What is asked:
Render the lines of the records below, starting at the line that contains "Click the Enterprise Security cell" and ending at the line that contains "click(925, 71)", as a Markdown table with the columns No. and Text. Number each line in sequence and omit blank lines.
---------------
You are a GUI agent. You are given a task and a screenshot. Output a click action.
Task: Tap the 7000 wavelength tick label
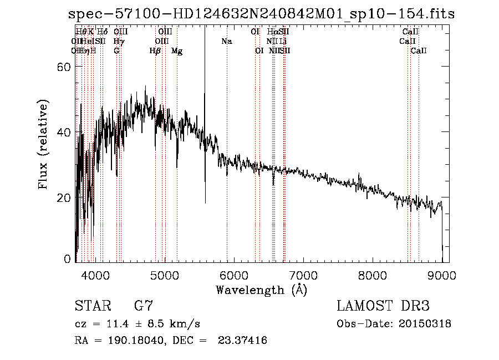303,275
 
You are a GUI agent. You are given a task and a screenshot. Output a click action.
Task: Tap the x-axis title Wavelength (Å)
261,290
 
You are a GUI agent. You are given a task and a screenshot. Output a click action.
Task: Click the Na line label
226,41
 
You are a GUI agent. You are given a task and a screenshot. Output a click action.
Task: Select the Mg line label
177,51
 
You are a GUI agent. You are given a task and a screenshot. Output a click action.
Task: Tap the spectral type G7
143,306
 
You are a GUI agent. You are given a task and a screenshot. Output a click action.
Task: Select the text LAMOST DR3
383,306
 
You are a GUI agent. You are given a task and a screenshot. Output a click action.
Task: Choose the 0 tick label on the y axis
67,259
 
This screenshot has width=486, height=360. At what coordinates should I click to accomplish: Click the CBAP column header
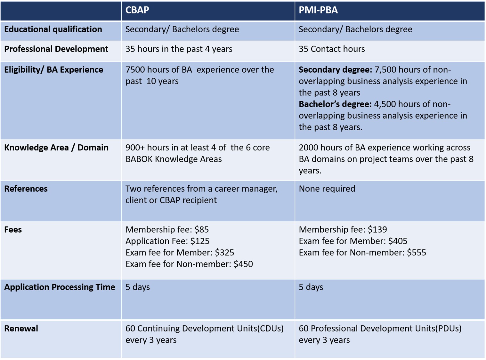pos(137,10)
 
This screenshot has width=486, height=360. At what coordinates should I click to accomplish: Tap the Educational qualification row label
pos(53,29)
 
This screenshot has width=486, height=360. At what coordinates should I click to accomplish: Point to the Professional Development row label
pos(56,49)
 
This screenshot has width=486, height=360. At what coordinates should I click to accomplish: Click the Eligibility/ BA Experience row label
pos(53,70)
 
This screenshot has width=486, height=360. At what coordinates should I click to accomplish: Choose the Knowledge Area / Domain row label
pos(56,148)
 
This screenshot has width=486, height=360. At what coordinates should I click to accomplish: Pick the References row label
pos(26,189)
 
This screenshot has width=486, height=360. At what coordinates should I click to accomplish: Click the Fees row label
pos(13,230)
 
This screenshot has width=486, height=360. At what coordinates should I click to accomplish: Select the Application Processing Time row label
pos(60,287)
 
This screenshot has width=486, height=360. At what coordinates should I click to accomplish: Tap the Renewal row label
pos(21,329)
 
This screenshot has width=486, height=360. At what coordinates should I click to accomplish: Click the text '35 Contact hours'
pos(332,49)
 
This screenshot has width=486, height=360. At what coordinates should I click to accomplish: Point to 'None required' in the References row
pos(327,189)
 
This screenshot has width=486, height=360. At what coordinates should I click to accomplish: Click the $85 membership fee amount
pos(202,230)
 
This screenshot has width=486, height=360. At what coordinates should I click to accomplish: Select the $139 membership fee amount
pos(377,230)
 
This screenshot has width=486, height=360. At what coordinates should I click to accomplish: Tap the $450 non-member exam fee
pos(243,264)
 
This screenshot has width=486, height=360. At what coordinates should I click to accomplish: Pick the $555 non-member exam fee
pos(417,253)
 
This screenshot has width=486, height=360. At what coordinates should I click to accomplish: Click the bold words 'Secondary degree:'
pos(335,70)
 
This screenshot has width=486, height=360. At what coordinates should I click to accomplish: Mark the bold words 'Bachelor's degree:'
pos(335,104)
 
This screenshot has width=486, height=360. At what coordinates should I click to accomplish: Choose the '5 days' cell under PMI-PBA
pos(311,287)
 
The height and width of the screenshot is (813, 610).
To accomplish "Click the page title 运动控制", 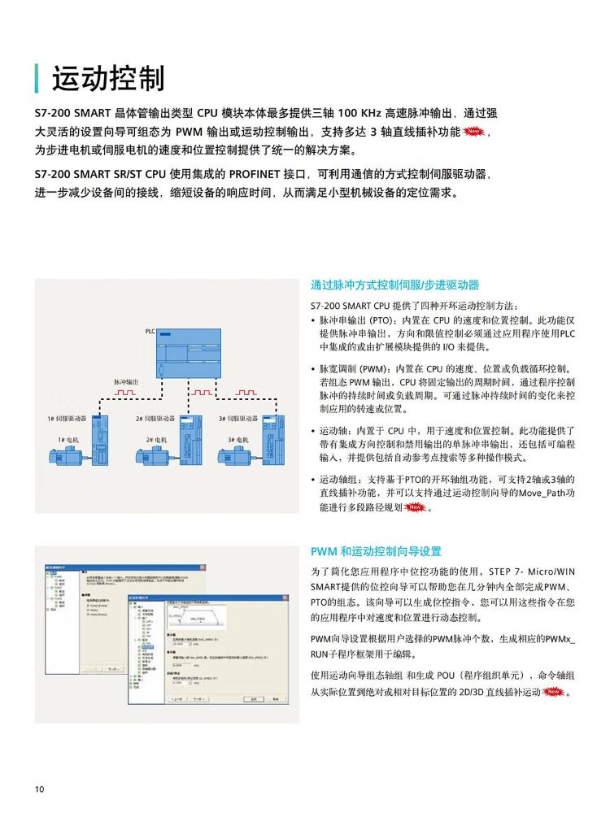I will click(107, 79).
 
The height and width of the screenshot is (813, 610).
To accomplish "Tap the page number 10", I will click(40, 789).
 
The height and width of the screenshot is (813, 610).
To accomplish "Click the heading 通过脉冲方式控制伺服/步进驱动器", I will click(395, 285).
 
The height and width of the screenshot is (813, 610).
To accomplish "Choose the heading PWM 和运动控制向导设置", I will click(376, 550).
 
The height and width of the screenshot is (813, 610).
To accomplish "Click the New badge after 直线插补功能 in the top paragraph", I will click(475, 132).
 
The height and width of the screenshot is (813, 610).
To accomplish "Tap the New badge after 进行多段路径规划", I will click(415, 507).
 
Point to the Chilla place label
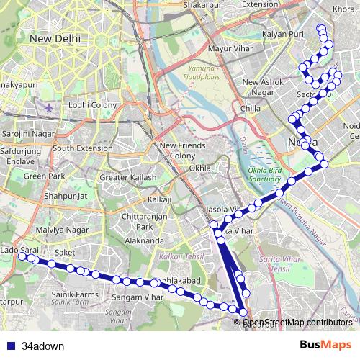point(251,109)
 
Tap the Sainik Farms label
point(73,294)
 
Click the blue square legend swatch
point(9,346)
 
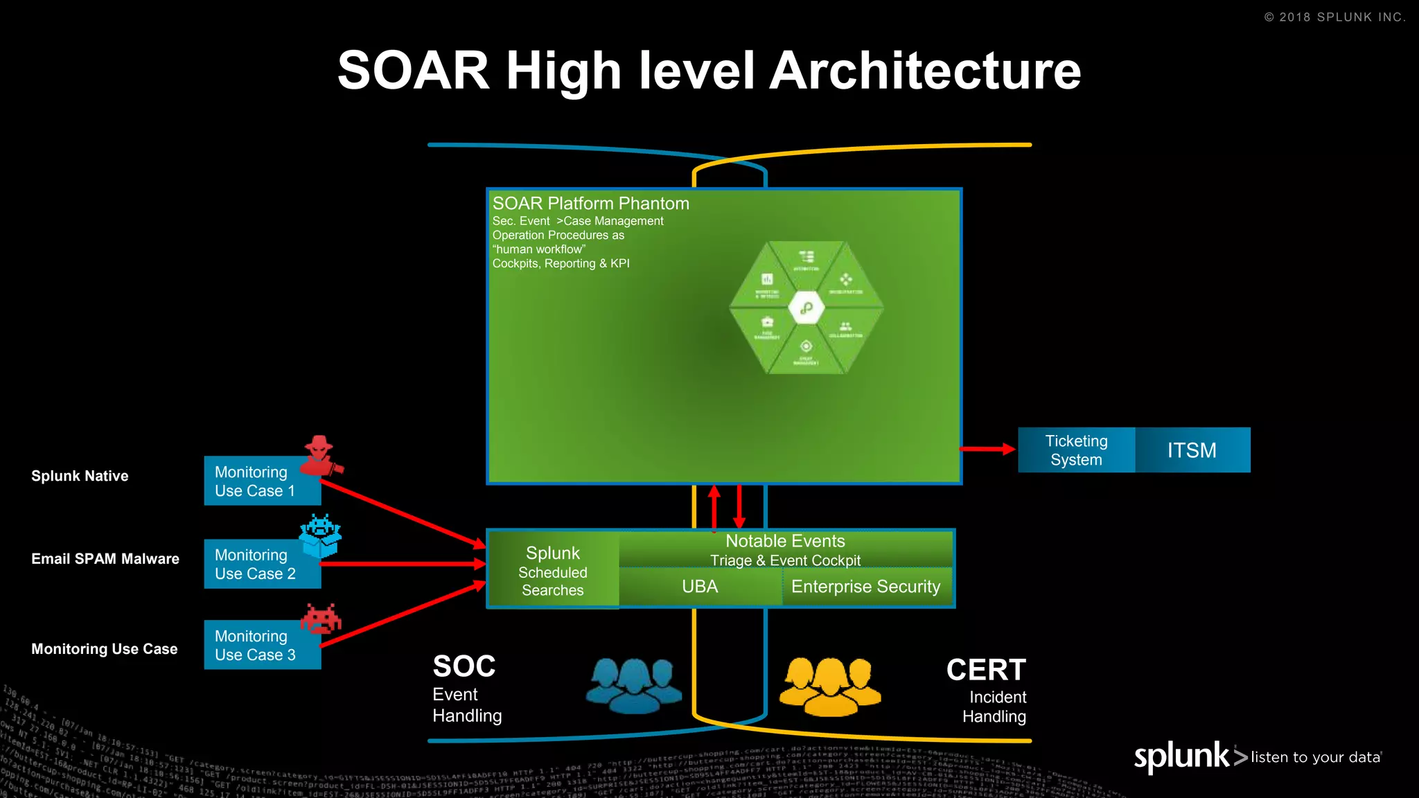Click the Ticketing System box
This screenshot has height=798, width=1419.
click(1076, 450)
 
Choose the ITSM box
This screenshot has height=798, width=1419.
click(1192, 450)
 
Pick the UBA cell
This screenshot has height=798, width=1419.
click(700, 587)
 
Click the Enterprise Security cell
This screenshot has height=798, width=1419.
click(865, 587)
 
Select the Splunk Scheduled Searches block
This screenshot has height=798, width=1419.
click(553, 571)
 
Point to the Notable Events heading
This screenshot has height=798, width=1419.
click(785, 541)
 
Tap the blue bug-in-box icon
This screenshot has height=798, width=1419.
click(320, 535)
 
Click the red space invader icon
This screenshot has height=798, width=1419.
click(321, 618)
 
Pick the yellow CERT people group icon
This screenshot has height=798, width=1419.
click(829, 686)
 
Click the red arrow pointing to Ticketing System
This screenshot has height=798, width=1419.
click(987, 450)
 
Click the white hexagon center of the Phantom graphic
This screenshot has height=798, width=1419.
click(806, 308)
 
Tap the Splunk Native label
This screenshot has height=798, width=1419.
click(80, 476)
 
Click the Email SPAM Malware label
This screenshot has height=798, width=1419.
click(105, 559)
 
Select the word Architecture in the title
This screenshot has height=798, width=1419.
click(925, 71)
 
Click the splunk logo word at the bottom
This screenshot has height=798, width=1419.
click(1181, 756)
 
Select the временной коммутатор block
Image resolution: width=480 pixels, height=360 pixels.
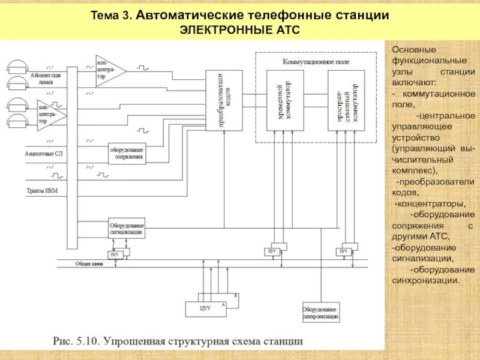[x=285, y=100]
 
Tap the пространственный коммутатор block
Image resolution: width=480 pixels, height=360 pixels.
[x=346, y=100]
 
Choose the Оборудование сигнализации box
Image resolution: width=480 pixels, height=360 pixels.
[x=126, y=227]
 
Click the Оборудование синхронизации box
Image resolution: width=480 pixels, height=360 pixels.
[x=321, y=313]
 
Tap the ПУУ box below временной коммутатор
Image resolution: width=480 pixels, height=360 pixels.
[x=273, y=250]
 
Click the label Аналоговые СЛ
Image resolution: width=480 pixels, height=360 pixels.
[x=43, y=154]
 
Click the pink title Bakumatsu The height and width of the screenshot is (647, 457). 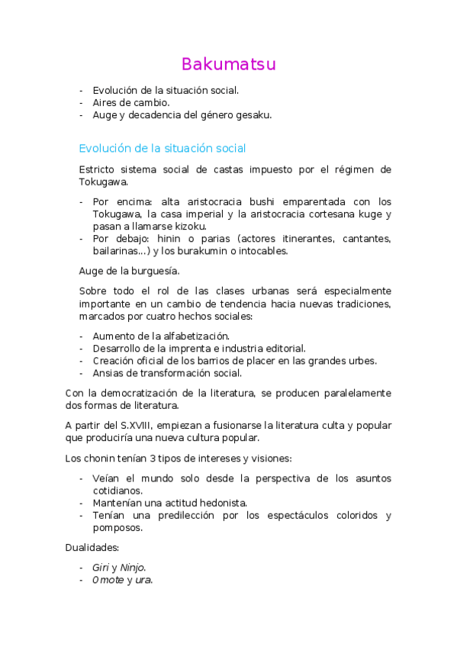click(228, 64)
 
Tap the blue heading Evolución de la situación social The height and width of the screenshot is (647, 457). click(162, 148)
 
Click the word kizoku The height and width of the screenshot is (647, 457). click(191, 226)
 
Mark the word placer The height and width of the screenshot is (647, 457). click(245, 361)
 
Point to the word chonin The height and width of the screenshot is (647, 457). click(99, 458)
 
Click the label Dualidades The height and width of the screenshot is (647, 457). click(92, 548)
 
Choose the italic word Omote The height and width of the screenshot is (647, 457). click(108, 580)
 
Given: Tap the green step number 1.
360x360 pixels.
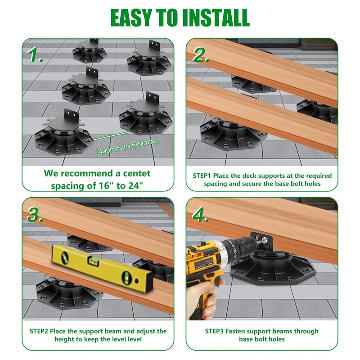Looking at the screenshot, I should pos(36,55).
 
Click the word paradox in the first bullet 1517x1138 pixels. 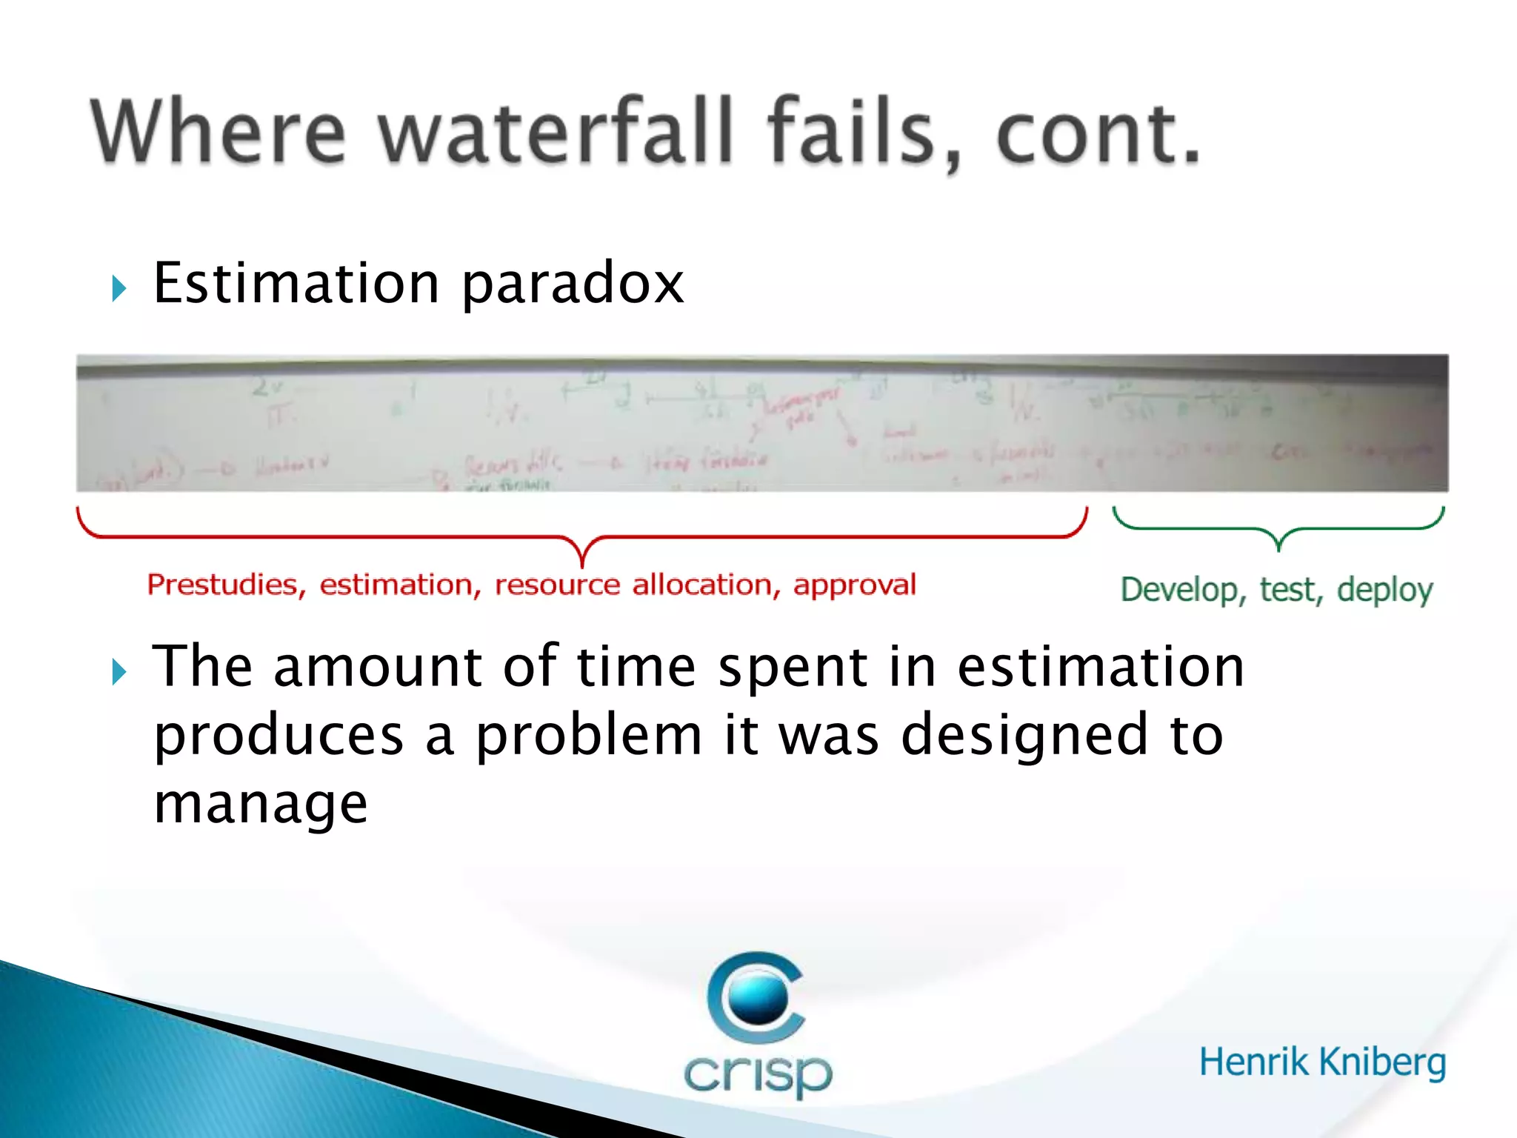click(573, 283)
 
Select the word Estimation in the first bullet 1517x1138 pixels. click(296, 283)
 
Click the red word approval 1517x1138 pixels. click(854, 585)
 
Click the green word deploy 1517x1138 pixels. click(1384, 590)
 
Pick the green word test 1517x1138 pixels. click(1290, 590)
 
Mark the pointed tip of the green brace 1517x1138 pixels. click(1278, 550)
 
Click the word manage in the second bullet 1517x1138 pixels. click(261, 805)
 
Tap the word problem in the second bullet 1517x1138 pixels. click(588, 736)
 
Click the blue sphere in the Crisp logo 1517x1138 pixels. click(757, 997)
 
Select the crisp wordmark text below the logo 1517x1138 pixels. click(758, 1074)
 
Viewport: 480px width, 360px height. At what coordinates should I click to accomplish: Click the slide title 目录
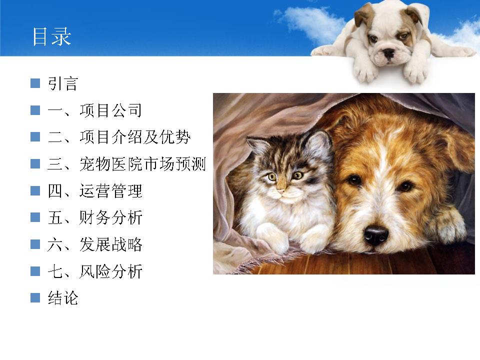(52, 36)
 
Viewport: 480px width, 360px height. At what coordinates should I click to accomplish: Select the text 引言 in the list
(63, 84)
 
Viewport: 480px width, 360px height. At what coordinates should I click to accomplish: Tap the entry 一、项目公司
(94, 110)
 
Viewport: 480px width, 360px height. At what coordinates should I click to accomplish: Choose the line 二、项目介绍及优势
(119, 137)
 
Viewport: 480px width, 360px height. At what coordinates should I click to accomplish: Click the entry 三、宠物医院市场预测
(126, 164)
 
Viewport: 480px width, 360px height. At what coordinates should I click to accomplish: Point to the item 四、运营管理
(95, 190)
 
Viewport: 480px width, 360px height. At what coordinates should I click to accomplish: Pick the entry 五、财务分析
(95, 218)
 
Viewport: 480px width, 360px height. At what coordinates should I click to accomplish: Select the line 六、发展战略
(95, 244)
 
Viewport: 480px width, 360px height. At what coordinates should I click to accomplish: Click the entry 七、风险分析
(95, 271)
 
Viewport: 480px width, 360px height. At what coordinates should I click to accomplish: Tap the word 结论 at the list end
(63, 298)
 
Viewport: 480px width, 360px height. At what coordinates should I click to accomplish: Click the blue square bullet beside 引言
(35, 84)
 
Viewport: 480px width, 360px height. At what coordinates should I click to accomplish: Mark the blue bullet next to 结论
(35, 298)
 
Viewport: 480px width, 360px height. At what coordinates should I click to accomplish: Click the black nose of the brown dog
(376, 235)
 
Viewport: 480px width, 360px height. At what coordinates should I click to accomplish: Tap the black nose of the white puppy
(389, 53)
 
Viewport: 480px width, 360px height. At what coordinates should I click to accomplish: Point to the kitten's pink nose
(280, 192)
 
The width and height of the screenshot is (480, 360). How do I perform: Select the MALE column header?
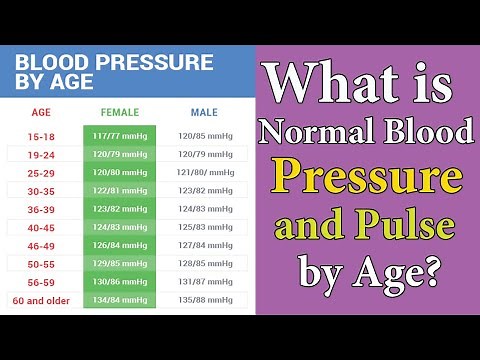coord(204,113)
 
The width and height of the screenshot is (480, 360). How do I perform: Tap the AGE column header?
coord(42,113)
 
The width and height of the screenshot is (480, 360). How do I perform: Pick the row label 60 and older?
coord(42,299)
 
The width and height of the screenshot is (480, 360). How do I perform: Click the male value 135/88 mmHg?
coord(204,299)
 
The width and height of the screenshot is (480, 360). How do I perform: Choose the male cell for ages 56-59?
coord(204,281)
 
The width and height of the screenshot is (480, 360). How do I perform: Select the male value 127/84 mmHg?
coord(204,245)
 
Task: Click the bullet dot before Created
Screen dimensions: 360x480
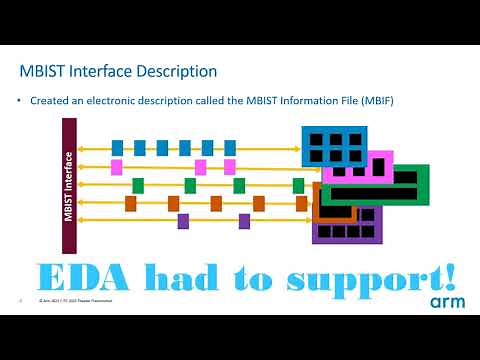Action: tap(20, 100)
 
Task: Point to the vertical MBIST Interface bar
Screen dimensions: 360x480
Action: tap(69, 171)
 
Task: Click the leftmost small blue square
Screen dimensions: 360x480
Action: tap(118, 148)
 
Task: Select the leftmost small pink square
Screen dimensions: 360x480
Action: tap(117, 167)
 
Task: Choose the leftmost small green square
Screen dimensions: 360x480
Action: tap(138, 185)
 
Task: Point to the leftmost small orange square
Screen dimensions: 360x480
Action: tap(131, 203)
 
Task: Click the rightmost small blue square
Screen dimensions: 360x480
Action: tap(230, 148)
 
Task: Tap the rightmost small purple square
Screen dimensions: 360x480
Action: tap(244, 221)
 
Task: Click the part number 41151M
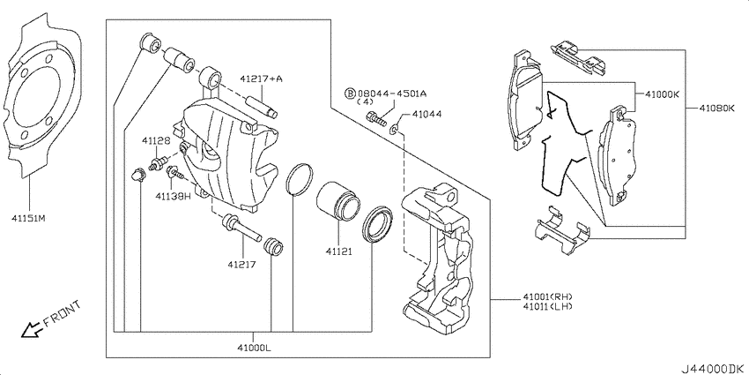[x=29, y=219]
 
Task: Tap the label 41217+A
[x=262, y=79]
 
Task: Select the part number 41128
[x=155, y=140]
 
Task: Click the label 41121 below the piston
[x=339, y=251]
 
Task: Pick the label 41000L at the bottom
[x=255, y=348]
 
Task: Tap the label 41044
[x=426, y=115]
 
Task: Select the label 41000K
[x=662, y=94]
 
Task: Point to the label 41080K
---------------
Written solution:
| No. | Text |
|---|---|
| 1 | Click the Enterprise Security cell |
| 2 | This screenshot has height=798, width=1419. |
| 3 | click(865, 587) |
| 4 | Select the Splunk Scheduled Searches block |
| 5 | This screenshot has height=798, width=1419. |
| 6 | click(553, 571) |
| 7 | Point to the Notable Events heading |
| 8 | This screenshot has height=798, width=1419. |
| 9 | click(785, 541) |
| 10 | Tap the blue bug-in-box icon |
| 11 | This screenshot has height=798, width=1419. |
| 12 | click(320, 535) |
| 13 | Click the red space invader icon |
| 14 | This screenshot has height=798, width=1419. |
| 15 | click(321, 618) |
| 16 | Pick the yellow CERT people group icon |
| 17 | This screenshot has height=798, width=1419. |
| 18 | click(829, 686) |
| 19 | Click the red arrow pointing to Ticketing System |
| 20 | This screenshot has height=798, width=1419. |
| 21 | click(987, 450) |
| 22 | Click the white hexagon center of the Phantom graphic |
| 23 | This screenshot has height=798, width=1419. |
| 24 | click(806, 308) |
| 25 | Tap the Splunk Native label |
| 26 | This screenshot has height=798, width=1419. |
| 27 | click(80, 476) |
| 28 | Click the Email SPAM Malware label |
| 29 | This screenshot has height=798, width=1419. |
| 30 | click(105, 559) |
| 31 | Select the word Architecture in the title |
| 32 | This screenshot has height=798, width=1419. |
| 33 | click(925, 71) |